Re-issued as part of Analog (2006)
www.orangemountainmusic.com 0029



 

North Star: Mark di Suvero (1977)
Francois de Menil, director
Barbara Rose, writer
Philip Glass, composer



North Star: Mark di Suvero (1977, digital re-issue, 2011)
www.microcinema.com


Mark di Suvero at Crissy Field, May 22, 2013 - May 26, 2014, San Francisco, CA. www.sfmoma.org/exhib_events/exhibitions/568

Documentaries about artists and their work are often dry affairs with frequently faceless music.  The subject tends to get lost in artspeak or woozy generalities and the music just marks time.  But Francois de Menil's North Star: Mark di Suvero (1977, re-issued by Microcinema, 2011) is an incisive look at a vital American sculptor, scored by the equally vital American composer Philip Glass.  It's a far cry from one about an academic public sculptor or the imperative towards the future that the New Vienna School and its disciples were driven by, because both artists work squarely in the present tense.  Who looks to tomorrow when today's enough, or as di Suvero puts it here: "The artist has to reject whatever the present society is doing to create the new image, that new form, to discover a new approach to the universe."

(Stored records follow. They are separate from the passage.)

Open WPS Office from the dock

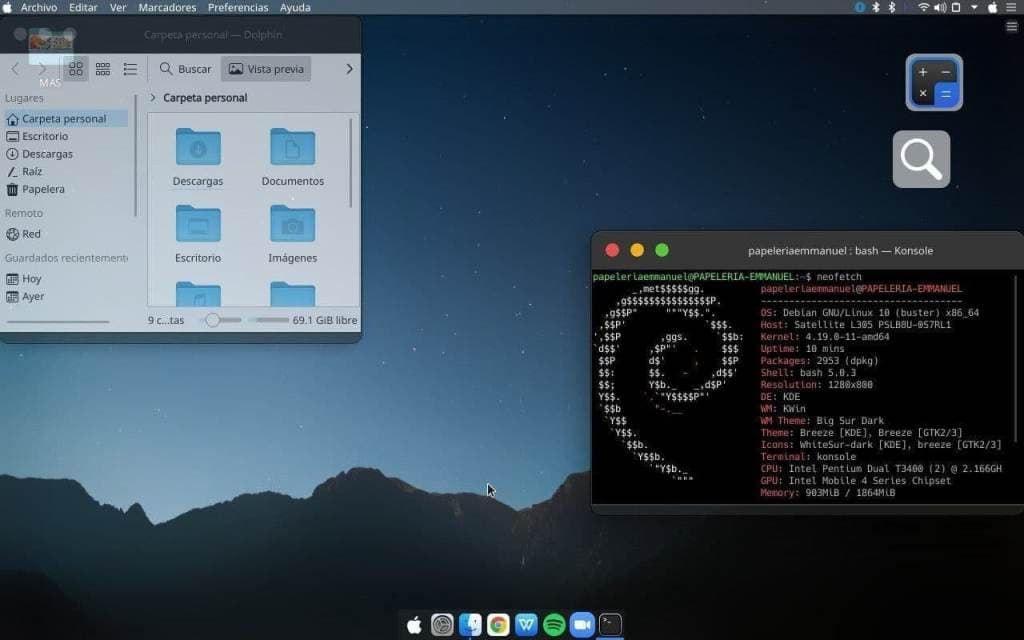pos(526,625)
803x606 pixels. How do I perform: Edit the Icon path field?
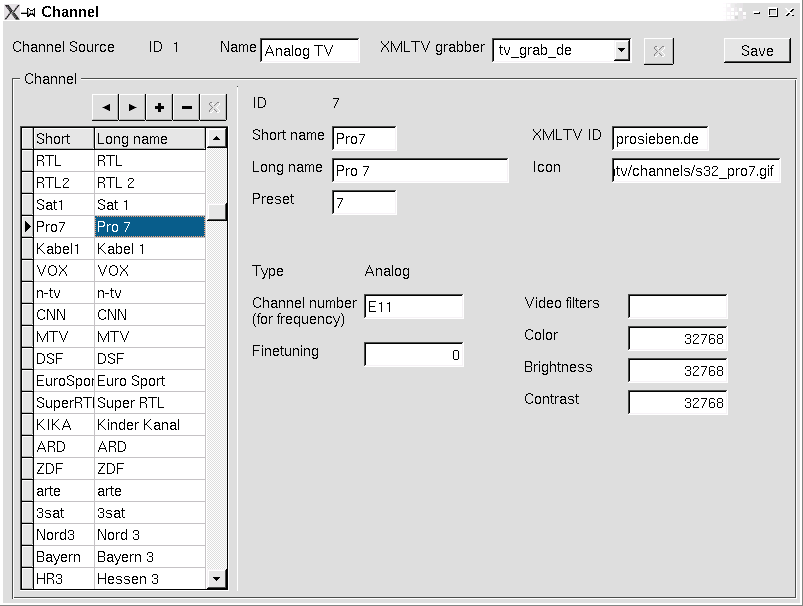pos(696,171)
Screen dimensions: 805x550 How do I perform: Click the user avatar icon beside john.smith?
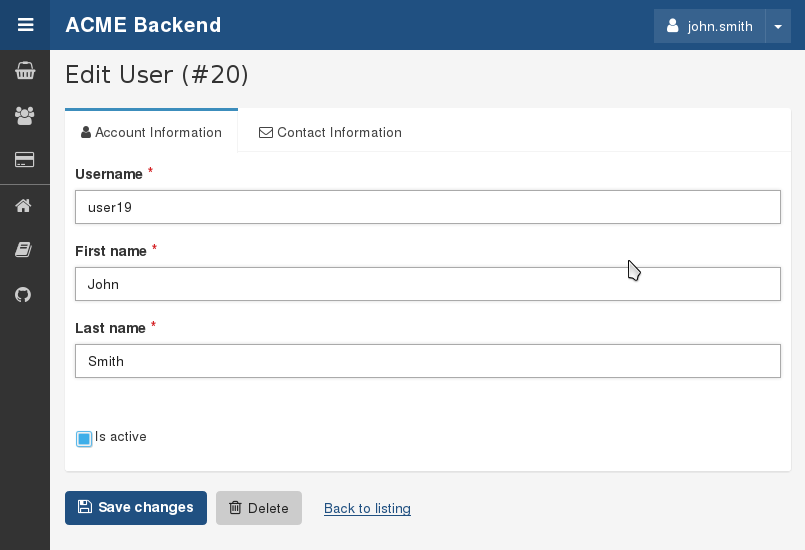point(673,26)
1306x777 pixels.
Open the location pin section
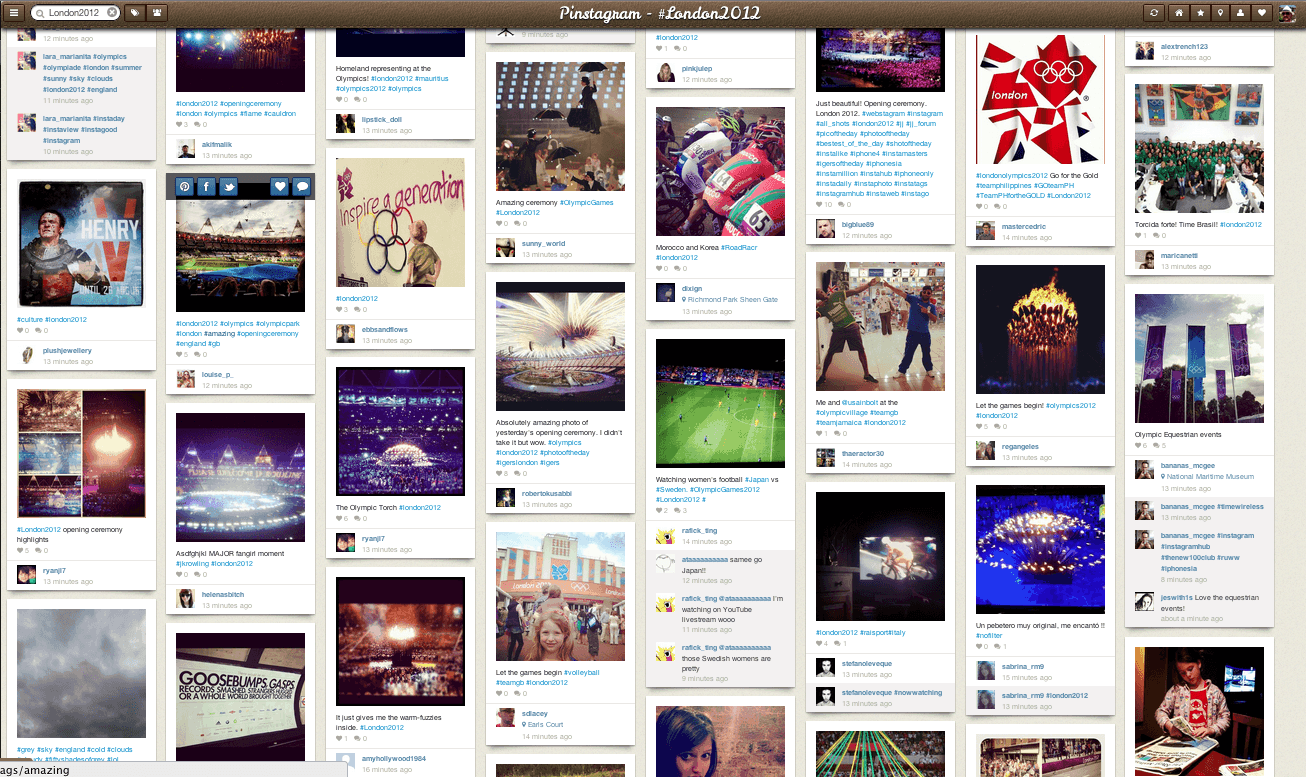pos(1220,13)
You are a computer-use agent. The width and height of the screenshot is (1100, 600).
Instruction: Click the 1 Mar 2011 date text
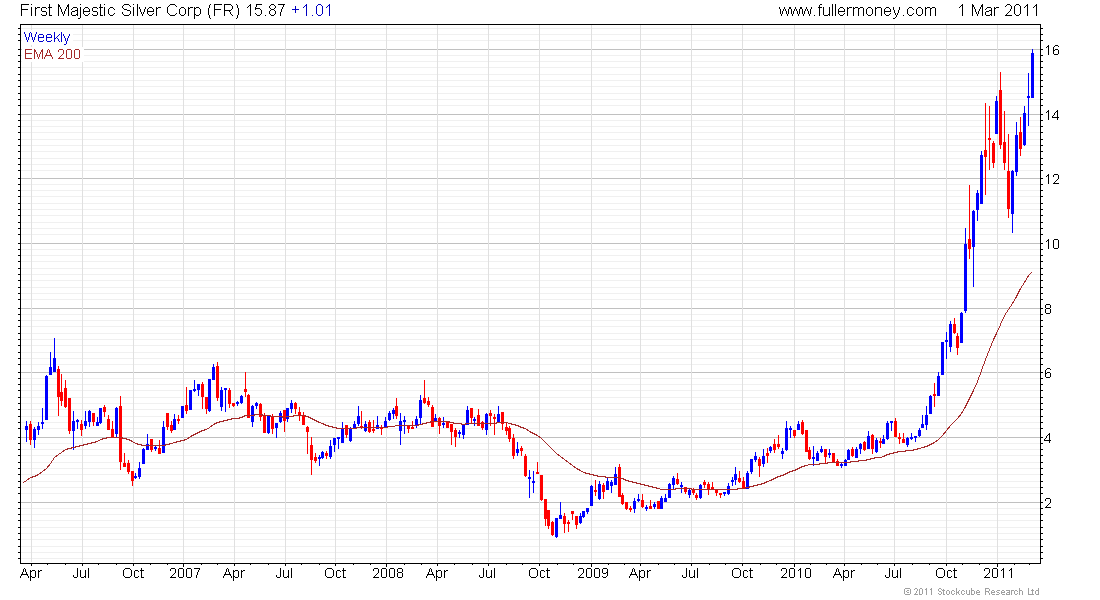click(x=998, y=11)
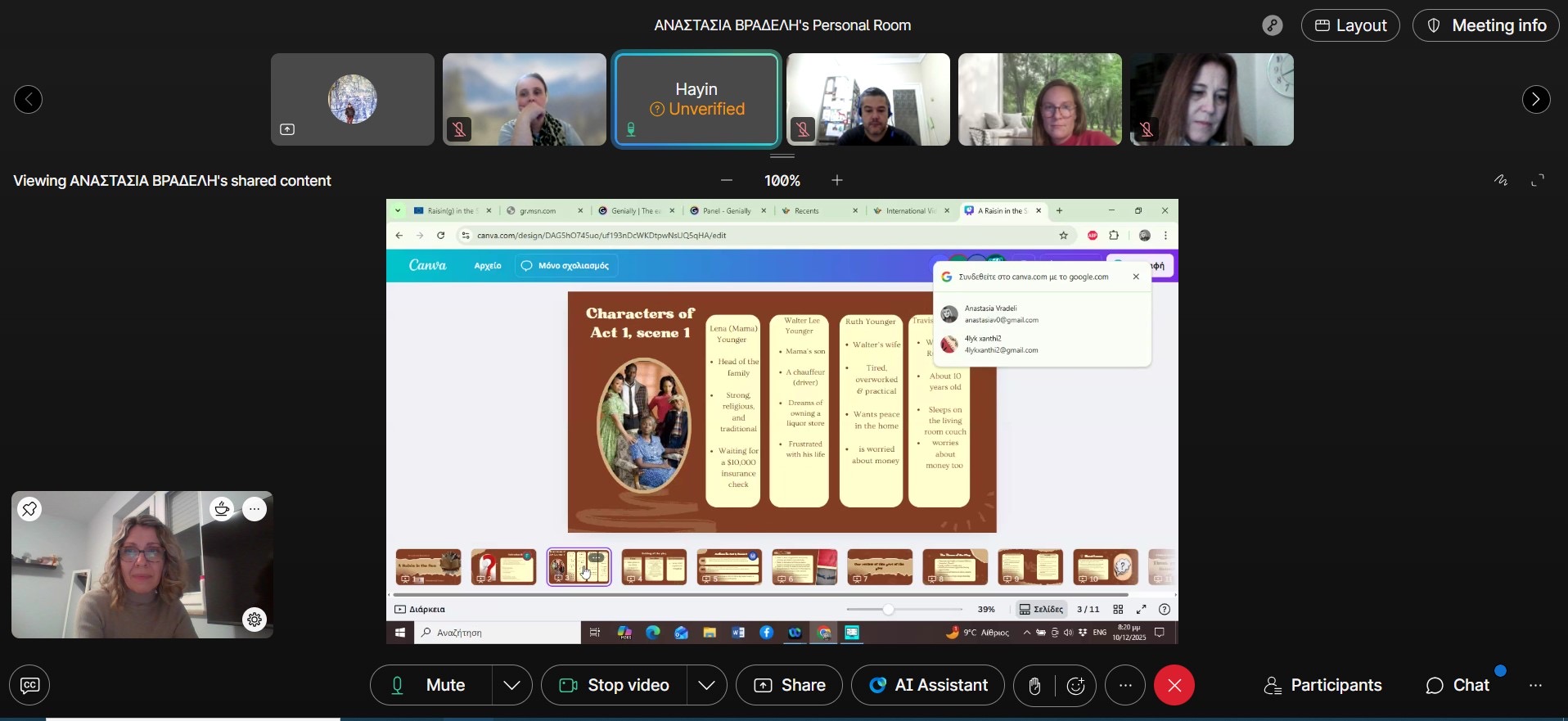Click the annotate pen icon

pyautogui.click(x=1501, y=180)
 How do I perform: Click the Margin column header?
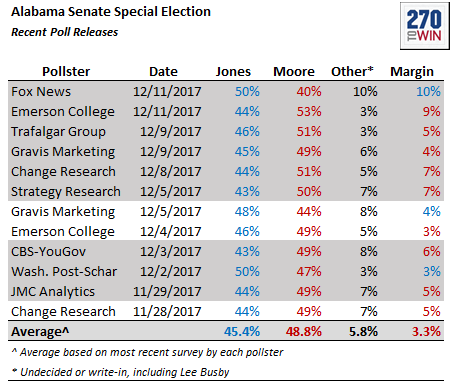tap(412, 72)
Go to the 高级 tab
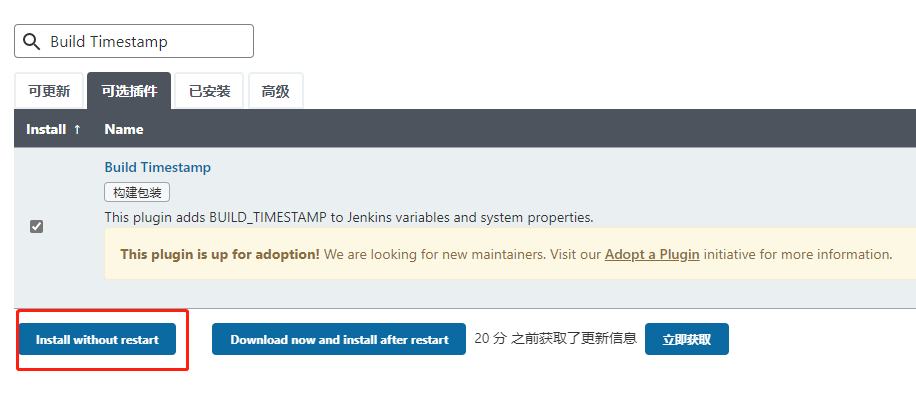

Pairing di Suvero with Glass is apt because sculpture, like music -- and music, like sculpture -- exists in space, and is perceived as space-in-time.  We may remember what we saw or heard a certain way, and then see and hear it differently another time.  This is clearly true of Glass's score, which I've known since its original incarnation on a Virgin LP, and which has struck me as obsessively redundant or gloriously fresh, depending on how I listened, in seemingly opposed moments.  The directness and simplicity of the materials is startling -- even mundane -- but Glass's imagination makes it work.  Keyboard vamps punctuate at surprising times.  Nonsense syllables circle each other. The intevallic material sometimes suggests School-of-Paris Perotin, like those long homophonic lines in early Glass pieces such as Music in Contrary Motion (1969), though it's tersely abbreviated here. The brevity of the music and its sometimes industrial sound tease and jolt the ear, and Glass' gift for weight, timing, and color is apparent in this early film score, which counts as his second full one, after Gordon Quinn's documentary Inquiring Nuns (c. 1977).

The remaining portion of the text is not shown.